We then discussed an infrastructural topic whose relevance to data scientists has been debated heavily in the last few years: resource management. Resource management is important to data science workflows, but the question is whether data scientists should be expected to handle it. In this section, we traced the evolution of resource management tools from cron to schedulers to orchestrators. We also discussed why ML workflows are different from other software engineering workflows and why they need their own workflow management tools. We compared various workflow management tools such as Airflow, Argo, and Metaflow.

ML platform is a team that has emerged recently as ML adoption matures. Since it’s an emerging concept, there are still disagreements on what an ML platform should consist of. We chose to focus on the three sets of tools that are essential for most ML platforms: deployment, model store, and feature store. We skipped monitoring of the ML platform since it’s already covered in Chapter 8.

When working on infrastructure, a question constantly haunts engineering managers and CTOs alike: build or buy? We ended this chapter with a few discussion points that I hope can provide you or your team with sufficient context to make those difficult decisions.

Chapter 11. The Human Side of Machine Learning

Despite the technical nature of ML solutions, designing ML systems can’t be confined in the technical domain. They are developed by humans, used by humans, and leave their marks in society. In this chapter, we deviated from the technical theme of the last eight chapters to focus on the human side of ML.

We first focused on how the probabilistic, mostly correct, and high-latency nature of ML systems can affect user experience in various ways. The probabilistic nature can lead to inconsistency in user experience, which can cause frustration—“Hey, I just saw this option right here, and now I can’t find it anywhere.” The mostly correct nature of an ML system might render it useless if users can’t easily fix these predictions to be correct. To counter this, you might want to show users multiple “most correct” predictions for the same input, in the hope that at least one of them will be correct.

Building an ML system often requires multiple skill sets, and an organization might wonder how to distribute these required skill sets: to involve different teams with different skill sets or to expect the same team (e.g., data scientists) to have all the skills. We explored the pros and cons of both approaches. The main cons of the first approach is overhead in communication.
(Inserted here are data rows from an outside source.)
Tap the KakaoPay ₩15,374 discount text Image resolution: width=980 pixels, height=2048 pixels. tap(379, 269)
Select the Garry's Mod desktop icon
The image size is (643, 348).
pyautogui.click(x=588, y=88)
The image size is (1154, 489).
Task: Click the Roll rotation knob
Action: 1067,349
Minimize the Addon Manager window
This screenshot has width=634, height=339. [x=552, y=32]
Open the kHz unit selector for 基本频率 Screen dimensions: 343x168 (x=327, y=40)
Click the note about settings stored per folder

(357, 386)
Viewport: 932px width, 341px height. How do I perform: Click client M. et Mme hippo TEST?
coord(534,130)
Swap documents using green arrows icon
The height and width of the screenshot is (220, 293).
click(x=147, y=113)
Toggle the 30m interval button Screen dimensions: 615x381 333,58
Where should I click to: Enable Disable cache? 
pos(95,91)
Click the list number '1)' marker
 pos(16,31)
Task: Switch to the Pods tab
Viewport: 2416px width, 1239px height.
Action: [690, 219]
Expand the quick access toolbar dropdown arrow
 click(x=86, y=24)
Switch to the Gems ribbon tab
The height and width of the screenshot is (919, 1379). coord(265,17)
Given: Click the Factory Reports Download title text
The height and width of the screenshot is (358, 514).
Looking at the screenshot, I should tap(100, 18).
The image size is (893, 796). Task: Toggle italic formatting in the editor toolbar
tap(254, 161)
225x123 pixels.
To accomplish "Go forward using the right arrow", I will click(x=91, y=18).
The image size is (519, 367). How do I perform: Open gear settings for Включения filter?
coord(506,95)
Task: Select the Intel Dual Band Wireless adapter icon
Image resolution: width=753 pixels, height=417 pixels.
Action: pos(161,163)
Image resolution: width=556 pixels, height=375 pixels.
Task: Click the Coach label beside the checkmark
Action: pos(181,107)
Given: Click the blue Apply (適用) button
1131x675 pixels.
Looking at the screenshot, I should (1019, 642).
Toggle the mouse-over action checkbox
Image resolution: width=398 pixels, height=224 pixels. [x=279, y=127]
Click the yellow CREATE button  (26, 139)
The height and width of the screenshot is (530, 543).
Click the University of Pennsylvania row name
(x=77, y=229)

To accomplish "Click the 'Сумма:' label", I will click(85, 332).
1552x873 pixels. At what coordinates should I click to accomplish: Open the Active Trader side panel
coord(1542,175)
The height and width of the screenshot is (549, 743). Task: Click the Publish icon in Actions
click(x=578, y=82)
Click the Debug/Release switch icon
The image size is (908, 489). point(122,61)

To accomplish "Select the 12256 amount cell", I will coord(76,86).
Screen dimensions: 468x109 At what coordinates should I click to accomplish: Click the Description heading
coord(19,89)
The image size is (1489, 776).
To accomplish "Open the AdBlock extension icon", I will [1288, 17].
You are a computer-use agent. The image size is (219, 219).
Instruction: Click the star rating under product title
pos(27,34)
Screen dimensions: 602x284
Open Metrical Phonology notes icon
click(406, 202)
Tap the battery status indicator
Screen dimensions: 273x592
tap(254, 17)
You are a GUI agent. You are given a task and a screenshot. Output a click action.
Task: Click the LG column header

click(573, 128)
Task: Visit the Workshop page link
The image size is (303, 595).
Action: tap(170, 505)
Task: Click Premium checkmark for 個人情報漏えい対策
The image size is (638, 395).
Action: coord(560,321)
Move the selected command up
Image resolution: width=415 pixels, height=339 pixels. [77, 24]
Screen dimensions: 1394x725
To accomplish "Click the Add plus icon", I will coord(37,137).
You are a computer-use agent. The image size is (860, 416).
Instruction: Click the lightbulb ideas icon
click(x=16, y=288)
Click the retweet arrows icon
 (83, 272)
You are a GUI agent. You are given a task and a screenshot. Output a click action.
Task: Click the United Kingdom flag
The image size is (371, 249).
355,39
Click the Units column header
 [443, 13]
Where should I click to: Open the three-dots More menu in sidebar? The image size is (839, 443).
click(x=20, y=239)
The main cons of the second approach is that it’s difficult to hire data scientists who can own the process of developing an ML system end-to-end. Even if they can, they might not be happy doing it. However, the second approach might be possible if these end-to-end data scientists are provided with sufficient tools and infrastructure, which was the focus of Chapter 10.

We ended the chapter with what I believe to be the most important topic of this book: responsible AI. Responsible AI is no longer just an abstraction, but an essential practice in today’s ML industry that merits urgent actions. Incorporating ethics principles into your modeling and organizational practices will not only help you distinguish yourself as a professional and cutting-edge data scientist and ML engineer but also help your organization gain trust from your customers and users. It will also help your organization obtain a competitive edge in the market as more and more customers and users emphasize their need for responsible AI products and services.

It is important to not treat this responsible AI as merely a checkbox ticking activity that we undertake to meet compliance requirements for our organization. It’s true that the framework proposed in this chapter will help you meet the compliance requirements for your organization, but it won’t be a replacement for critical thinking on whether a product or service should be built in the first place.